Anasayfa Makale Küreselleşme ve İktisadi Entegrasyon Bağlamında 2000 Sonrasında Türkiye Ekonomisi

Küreselleşme ve İktisadi Entegrasyon Bağlamında 2000 Sonrasında Türkiye Ekonomisi

by

Özet

Bu çalışmada, 1980 sonrasında Türkiye’nin küresel ekonomiye entegrasyonu ve bunun sonuçları incelenmiştir. Tarihçesi, içeriği ve etkileri konusunda sosyal bilimlerde önemli fikir ayrılıkları olsa da, küreselleşme son otuz yılda Türkiye’nin ekonomisini, toplusal dokusunu ve devlet yapısını dönüştüren bir güç olarak ortaya çıkmıştır. 1980 yılında ekonomisi içe dönük ve büyük oranda devletin denetiminde olan Türkiye, 2010 yılına gelindiğinde dış ticarete dayalı, ihracata yönelik küçük ve orta büyüklükte işletmelerin rolünün büyük oranda arttığı, devletin doğrudan varlığının asgari düzeye indiği bir yapıya geçmiştir. Bu dönüşümün Türkiye’deki çalışma hayatına ve toplumsal yapıya büyük bir etkisi olmuştur. Türkiye, çalışan nüfusunun yarısından fazlasının tarımda istihdam edildiği bir yapıdan, hizmet sektörü ve sanayinin en büyük işverenler hâline geldiği bir yapıya evrilmiştir. Fakat tüm bu değişimlere rağmen küreselleşme süreci içinde büyüyen ve dönüşen ekonomi, toplumun geneline yayılan bir refah oluşturamamıştır. Yaşanan ekonomik büyümeye, ithalat ve ihracattaki patlamaya ve hatırı sayılır dış sermaye girişine rağmen fakirlik, işsizlik ve gelir adaletsizliği konularında önemli bir iyileşme henüz sağlanamamıştır. Türkiye’de küreselleşme sürecinden en kazançlı çıkan kesim ise küresel ekonomiyle iş yapan veya küresel ekonomiyle bağlantıyı yürüten girişimci ve profesyonel sınıflar ve gruplar olmuştur. Bu dönemde, devlet bürokrasinin eskiden beri süregelen toplum ve ekonomi üzerindeki gücü de azalmıştır. Toplumsal yapı içinde bürokratlar saygınlık ve zenginlik açısından küreselleşme sürecinde katlanarak büyüyen girişimci ve profesyonel sınıflar tarafından gölgelenir hâle gelmiştir.

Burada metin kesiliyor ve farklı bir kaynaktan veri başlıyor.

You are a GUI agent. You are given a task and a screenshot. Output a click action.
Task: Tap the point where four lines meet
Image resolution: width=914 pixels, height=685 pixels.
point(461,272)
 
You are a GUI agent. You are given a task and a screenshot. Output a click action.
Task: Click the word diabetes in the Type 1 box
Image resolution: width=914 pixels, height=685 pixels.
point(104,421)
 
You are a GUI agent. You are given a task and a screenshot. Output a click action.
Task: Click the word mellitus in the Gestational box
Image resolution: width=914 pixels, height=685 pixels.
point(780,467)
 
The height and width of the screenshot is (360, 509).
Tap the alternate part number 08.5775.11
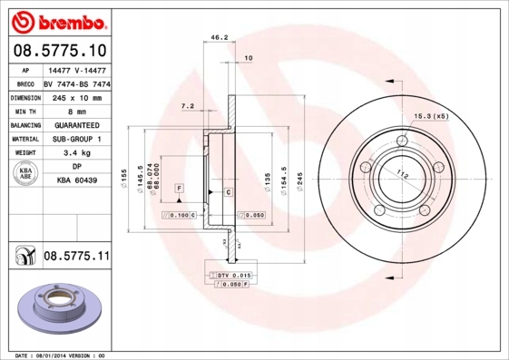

Anahtar Kelimeler: Türkiye, Küreselleşme, İş Gücü, Fakirlik, Eşitsizlik, Bürokrasi.

Giriş

Günümüz Türkiye’sinin iktisadi, sosyal ve kurumsal yapısını 24 Ocak Kararları ve 12 Eylül 1980 Darbesi ile başlayan iktisadi entegrasyon ve küreselleşme süreçlerini iyi tahlil etmeden anlamak mümkün değildir. Türkiye, 1980 yılından itibaren Batı’da Reagan ve Thatcher ile başlayan ve kısa sürede IMF ve Dünya Bankası gibi kurumlar aracılığıyla tüm dünyaya empoze edilen ekonomilerin libarelleştirilmesi ve devletlerin ekonomiden el çektirilmesi sürecine ilk katılan ve sürecin en hızlı geliştiği ülkelerden biri olmuştur. Bu açıdan Türkiye’nin küresel ekonomiye entegrasyonunun incelenmesi kendi başına önemli bir konu olsa da sürece daha sonraki yıllarda veya aşamalı olarak katılan ülkeleri ne gibi değişimler ve toplumsal sonuçlar beklediğinin anlaşılması açısından da oldukça önemlidir. Küresel ekonomiye entegrasyon sürecinde Türkiye’de devlet ve kurumsal yapı, çalışma hayatı ve toplumsal doku çok önemli değişikliklere uğramıştır.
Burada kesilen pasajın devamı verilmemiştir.